World Watch List: 46
Leader: President Maithripala Sirisena
Population: 20.9 million
Christian: 1.9 million
Main Religion: Buddhism
Government: Unitary Semi-Presidential Constitutional Republic
Source of Persecution: Religious Nationalism
Open Doors supports the persecuted church in Sri Lanka through:
- Emergency aid relief
- Bible and Christian literature distribution
- Socio-economic development
Mobs stirred up to attack
According to the Constitution, Christians have the right to worship. But at the same time, it is duty of the state to protect and foster Buddhist teachings. Majority of Sri Lankans are Sinhalese Buddhists, and they do not welcome foreign influences on their lives. The Sinhalese life revolves around three things: the temple, the village, and the lake (referring to farming and irrigation). Anything outside this triangle is seen as an attack on this life, and so radical Buddhist groups led by monks fend off the attacks by stirring up mobs to attack Christians, as well as the Muslim minority.
Pastors and church leaders targeted
Villagers, police, and Buddhist monks monitor the activities of Christians in their village to know when to incite attacks against them or to find faults that they can accuse them of. Christians are also often threatened and intimidated to make them stop their activities or leave the village.

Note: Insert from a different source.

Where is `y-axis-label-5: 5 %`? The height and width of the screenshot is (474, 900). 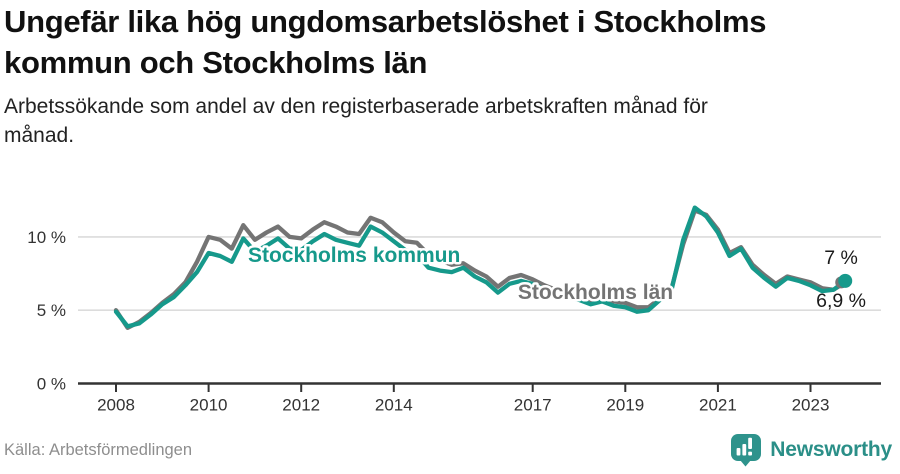
y-axis-label-5: 5 % is located at coordinates (52, 310).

Many times, attackers release false accusations against Christians to the media, and then attack the Christians based on the accusations. Pastors and church leaders are particularly targeted, and many have had to flee or go into hiding. Children can be punished or even fined if they don’t participate in Buddhist rituals at school.
There are Christian converts from Buddhist, Muslim, and Hindu backgrounds in the country. They are seen as traitors of their communities, and face hostility, harassment, and violent attacks from their communities, especially in rural villages.
The big ethnic divide
In 1983, a civil war broke out between the Sinhalese and the largest minority group, the Tamils. Both sides suffered huge losses. The Tamils were finally defeated in 2009, and the war has ended, but the two groups have not yet reconciled. There is also friction in the Sri Lankan church due to the conflict. However, Christians are one of the very few groups in the country that may be able to bridge this ethnic divide – many churches have both Singhalese and Tamil members.
- For pastors who are mocked and disturbed for conducting services. Pray that they will not waver in their faith, and that they will draw strength from the Lord.
- For a change in the country, that the animosity against minorities will lessen.
- For Sri Lankan Christians to see past their ethnic differences and unite as one church. Pray also that they can play a part in bridging the ethnic gap in the country.